Наконец Зрцадло, видимо, закончил письмо или то, над чем он трудился воображаемым пером, и сделал витиеватый росчерк, вероятно завершая им свою подпись. Затем с шумом отодвинул кресло, подошел к стене, запустил руку в какую-то нишу и извлек из нее самый настоящий ключ. После чего повернул деревянную розетку, украшавшую панель, и отпер оказавшийся в углублении замок. Потом выдвинул ящик, положил в него «письмо» и запер тайник.

Напряжение зрителей было так велико, что никто не услышал доносившийся из-за двери голос Божены: «Милостивый пан! Господин барон! Дозвольте войти!»
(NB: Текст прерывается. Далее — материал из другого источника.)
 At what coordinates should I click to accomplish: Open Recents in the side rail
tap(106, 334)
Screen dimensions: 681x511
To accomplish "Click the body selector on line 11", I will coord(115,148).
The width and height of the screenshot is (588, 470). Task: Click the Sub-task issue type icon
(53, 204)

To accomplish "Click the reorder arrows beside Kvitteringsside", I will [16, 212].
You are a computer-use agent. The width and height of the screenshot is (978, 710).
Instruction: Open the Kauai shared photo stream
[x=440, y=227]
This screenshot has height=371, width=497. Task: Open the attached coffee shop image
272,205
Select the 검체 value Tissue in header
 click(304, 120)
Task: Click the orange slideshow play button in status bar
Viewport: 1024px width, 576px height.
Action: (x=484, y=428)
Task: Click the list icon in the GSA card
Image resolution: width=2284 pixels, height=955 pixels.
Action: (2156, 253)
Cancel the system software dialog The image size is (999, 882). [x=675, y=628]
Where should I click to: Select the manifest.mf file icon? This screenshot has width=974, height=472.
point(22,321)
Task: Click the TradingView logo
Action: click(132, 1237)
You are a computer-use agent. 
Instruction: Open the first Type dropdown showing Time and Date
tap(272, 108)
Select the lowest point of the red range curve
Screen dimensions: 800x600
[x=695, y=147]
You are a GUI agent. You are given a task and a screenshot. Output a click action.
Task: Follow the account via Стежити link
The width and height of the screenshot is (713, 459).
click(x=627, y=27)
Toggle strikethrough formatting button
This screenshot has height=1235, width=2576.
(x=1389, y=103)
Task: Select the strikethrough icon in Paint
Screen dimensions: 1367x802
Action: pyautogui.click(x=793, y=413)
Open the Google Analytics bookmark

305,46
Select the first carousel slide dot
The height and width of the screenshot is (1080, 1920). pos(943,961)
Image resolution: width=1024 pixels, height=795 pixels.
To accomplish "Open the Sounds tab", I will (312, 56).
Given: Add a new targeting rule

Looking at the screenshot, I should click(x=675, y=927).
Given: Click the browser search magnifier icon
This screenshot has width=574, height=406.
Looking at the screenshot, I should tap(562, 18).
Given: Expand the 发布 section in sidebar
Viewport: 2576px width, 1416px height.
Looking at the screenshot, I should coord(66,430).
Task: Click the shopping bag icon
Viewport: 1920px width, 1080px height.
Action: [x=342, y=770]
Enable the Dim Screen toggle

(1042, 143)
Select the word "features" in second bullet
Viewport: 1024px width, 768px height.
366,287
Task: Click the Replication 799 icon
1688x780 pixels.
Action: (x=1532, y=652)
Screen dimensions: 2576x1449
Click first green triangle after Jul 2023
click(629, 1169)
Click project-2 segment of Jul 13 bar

— Вы видели? Флюгбайль, вы тоже это видели? Натуральный выдвижной ящик, который открыл мой у-у-усопший братец! — запинаясь и всхлипывая, нарушил молчание барон Эльзенвангер. — А я даже не подозревал, что там есть такое. — Стеная и заламывая руки, он возопил: — Богумил, видит Бог, я ведь тебе ничего не сделал! Святой Вацлав, неужели он лишил меня наследства за то, что я тридцать лет не бывал в Тынском храме?!

Императорский лейб-медик двинулся было к стене, чтобы убедиться в наличии потайного ящика, но стук в дверь помешал ему сделать это.

Порог переступила высокая, стройная женщина, одетая в какую-то рвань. Божена представила гостью как Богемскую Лизу.

Некогда дорогое, с бисерной отделкой платье своим покроем и линиями, обтекающими плечи и бедра, все еще наводило на мысль о том, сколько усилий было потрачено на него мастерами. Измятая до неузнаваемости, заскорузлая от грязи обшивка выреза и рукавов была сработана из настоящих брюссельских кружев.

Женщине, вероятно, было далеко за семьдесят, но черты ее лица, несмотря на страшную печать, оставленную на нем нищетой и страданиями, еще хранили следы замечательной былой красоты.

Уверенность, с какой она держалась, и спокойный, почти насмешливый взгляд, устремленный на троих господ, — графиню Заградку она и им не удостоила — красноречиво говорили о том, что сие общество ей явно не импонирует.

Какое-то время она как будто наслаждалась смущением господ, которые в молодые годы, несомненно, имели с ней более короткие отношения, чем им хотелось бы продемонстрировать перед графиней. Выдержав паузу, женщина многозначительно ухмыльнулась и прервала лейб-медика, который начал мямлить что-то невразумительное.

— Господа послали за мной. Позвольте узнать, чем обязана.

Пораженная необычайно чистой немецкой речью и приятным, хотя и чуть хрипловатым голосом, графиня вскинула свой лорнет и, поднеся его к грозно сверкнувшим глазам, уставилась на старую шлюху.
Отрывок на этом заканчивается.